- Records
○ ○ ○ ○
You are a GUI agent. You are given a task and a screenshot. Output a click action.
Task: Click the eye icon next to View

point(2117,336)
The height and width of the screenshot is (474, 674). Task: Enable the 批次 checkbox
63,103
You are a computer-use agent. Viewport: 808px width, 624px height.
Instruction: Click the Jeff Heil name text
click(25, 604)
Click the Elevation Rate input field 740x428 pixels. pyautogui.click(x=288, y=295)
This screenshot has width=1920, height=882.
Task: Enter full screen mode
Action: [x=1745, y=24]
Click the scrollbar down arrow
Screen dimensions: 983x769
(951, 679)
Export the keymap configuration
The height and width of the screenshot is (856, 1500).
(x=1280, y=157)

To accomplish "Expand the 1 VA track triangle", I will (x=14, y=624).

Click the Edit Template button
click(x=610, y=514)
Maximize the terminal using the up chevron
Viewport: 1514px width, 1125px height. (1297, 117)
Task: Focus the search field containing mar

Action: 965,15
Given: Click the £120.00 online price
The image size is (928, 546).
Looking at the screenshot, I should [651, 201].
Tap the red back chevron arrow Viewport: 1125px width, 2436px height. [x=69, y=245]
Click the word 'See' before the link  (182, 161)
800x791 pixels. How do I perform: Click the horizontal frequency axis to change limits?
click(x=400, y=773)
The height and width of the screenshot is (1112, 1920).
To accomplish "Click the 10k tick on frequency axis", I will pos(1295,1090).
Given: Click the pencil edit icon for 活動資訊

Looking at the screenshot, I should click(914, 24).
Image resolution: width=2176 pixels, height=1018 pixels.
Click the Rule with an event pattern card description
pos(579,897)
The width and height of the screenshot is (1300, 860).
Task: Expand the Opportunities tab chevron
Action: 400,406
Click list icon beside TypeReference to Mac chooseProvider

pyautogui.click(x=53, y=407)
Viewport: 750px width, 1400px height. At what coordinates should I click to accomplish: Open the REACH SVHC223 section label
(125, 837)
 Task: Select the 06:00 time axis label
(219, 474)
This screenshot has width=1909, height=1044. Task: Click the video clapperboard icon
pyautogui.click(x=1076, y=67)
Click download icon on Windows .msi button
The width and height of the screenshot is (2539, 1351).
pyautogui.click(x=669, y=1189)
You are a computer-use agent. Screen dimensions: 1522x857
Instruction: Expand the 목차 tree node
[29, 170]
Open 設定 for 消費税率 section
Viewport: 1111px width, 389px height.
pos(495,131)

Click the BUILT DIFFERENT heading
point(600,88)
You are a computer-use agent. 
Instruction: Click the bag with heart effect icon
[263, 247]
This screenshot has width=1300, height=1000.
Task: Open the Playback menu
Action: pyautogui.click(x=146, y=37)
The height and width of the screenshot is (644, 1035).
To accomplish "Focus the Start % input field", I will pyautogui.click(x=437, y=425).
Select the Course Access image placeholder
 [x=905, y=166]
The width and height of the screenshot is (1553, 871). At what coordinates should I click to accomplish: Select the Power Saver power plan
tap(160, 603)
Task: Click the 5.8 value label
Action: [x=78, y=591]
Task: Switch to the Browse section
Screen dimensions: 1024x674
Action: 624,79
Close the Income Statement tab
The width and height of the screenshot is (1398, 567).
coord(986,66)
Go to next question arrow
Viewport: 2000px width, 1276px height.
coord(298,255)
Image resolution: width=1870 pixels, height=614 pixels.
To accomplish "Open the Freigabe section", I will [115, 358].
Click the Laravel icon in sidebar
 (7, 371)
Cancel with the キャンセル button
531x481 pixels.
○ ○ ○ ○
- To be done
Turn every line of the entries above into a Markdown table with the columns Row and Entry line, putting a running number in Row, the line in Entry line, and leaving out blank lines.

- Answer to this task
| Row | Entry line |
|---|---|
| 1 | You are a GUI agent. You are given a task and a screenshot. Output a click action. |
| 2 | Task: Click the eye icon next to View |
| 3 | point(2117,336) |
| 4 | The height and width of the screenshot is (474, 674). Task: Enable the 批次 checkbox |
| 5 | 63,103 |
| 6 | You are a computer-use agent. Viewport: 808px width, 624px height. |
| 7 | Instruction: Click the Jeff Heil name text |
| 8 | click(25, 604) |
| 9 | Click the Elevation Rate input field 740x428 pixels. pyautogui.click(x=288, y=295) |
| 10 | This screenshot has width=1920, height=882. |
| 11 | Task: Enter full screen mode |
| 12 | Action: [x=1745, y=24] |
| 13 | Click the scrollbar down arrow |
| 14 | Screen dimensions: 983x769 |
| 15 | (951, 679) |
| 16 | Export the keymap configuration |
| 17 | The height and width of the screenshot is (856, 1500). |
| 18 | (x=1280, y=157) |
| 19 | To accomplish "Expand the 1 VA track triangle", I will (x=14, y=624). |
| 20 | Click the Edit Template button |
| 21 | click(x=610, y=514) |
| 22 | Maximize the terminal using the up chevron |
| 23 | Viewport: 1514px width, 1125px height. (1297, 117) |
| 24 | Task: Focus the search field containing mar |
| 25 | Action: 965,15 |
| 26 | Given: Click the £120.00 online price |
| 27 | The image size is (928, 546). |
| 28 | Looking at the screenshot, I should [651, 201]. |
| 29 | Tap the red back chevron arrow Viewport: 1125px width, 2436px height. [x=69, y=245] |
| 30 | Click the word 'See' before the link  (182, 161) |
| 31 | 800x791 pixels. How do I perform: Click the horizontal frequency axis to change limits? |
| 32 | click(x=400, y=773) |
| 33 | The height and width of the screenshot is (1112, 1920). |
| 34 | To accomplish "Click the 10k tick on frequency axis", I will pos(1295,1090). |
| 35 | Given: Click the pencil edit icon for 活動資訊 |
| 36 | Looking at the screenshot, I should click(914, 24). |
| 37 | Image resolution: width=2176 pixels, height=1018 pixels. |
| 38 | Click the Rule with an event pattern card description |
| 39 | pos(579,897) |
| 40 | The width and height of the screenshot is (1300, 860). |
| 41 | Task: Expand the Opportunities tab chevron |
| 42 | Action: 400,406 |
| 43 | Click list icon beside TypeReference to Mac chooseProvider |
| 44 | pyautogui.click(x=53, y=407) |
| 45 | Viewport: 750px width, 1400px height. At what coordinates should I click to accomplish: Open the REACH SVHC223 section label |
| 46 | (125, 837) |
| 47 |  Task: Select the 06:00 time axis label |
| 48 | (219, 474) |
| 49 | This screenshot has width=1909, height=1044. Task: Click the video clapperboard icon |
| 50 | pyautogui.click(x=1076, y=67) |
| 51 | Click download icon on Windows .msi button |
| 52 | The width and height of the screenshot is (2539, 1351). |
| 53 | pyautogui.click(x=669, y=1189) |
| 54 | You are a computer-use agent. Screen dimensions: 1522x857 |
| 55 | Instruction: Expand the 목차 tree node |
| 56 | [29, 170] |
| 57 | Open 設定 for 消費税率 section |
| 58 | Viewport: 1111px width, 389px height. |
| 59 | pos(495,131) |
| 60 | Click the BUILT DIFFERENT heading |
| 61 | point(600,88) |
| 62 | You are a computer-use agent.  |
| 63 | Instruction: Click the bag with heart effect icon |
| 64 | [263, 247] |
| 65 | This screenshot has width=1300, height=1000. |
| 66 | Task: Open the Playback menu |
| 67 | Action: pyautogui.click(x=146, y=37) |
| 68 | The height and width of the screenshot is (644, 1035). |
| 69 | To accomplish "Focus the Start % input field", I will pyautogui.click(x=437, y=425). |
| 70 | Select the Course Access image placeholder |
| 71 |  [x=905, y=166] |
| 72 | The width and height of the screenshot is (1553, 871). At what coordinates should I click to accomplish: Select the Power Saver power plan |
| 73 | tap(160, 603) |
| 74 | Task: Click the 5.8 value label |
| 75 | Action: [x=78, y=591] |
| 76 | Task: Switch to the Browse section |
| 77 | Screen dimensions: 1024x674 |
| 78 | Action: 624,79 |
| 79 | Close the Income Statement tab |
| 80 | The width and height of the screenshot is (1398, 567). |
| 81 | coord(986,66) |
| 82 | Go to next question arrow |
| 83 | Viewport: 2000px width, 1276px height. |
| 84 | coord(298,255) |
| 85 | Image resolution: width=1870 pixels, height=614 pixels. |
| 86 | To accomplish "Open the Freigabe section", I will [115, 358]. |
| 87 | Click the Laravel icon in sidebar |
| 88 |  (7, 371) |
| 89 | Cancel with the キャンセル button |
| 90 | 531x481 pixels. |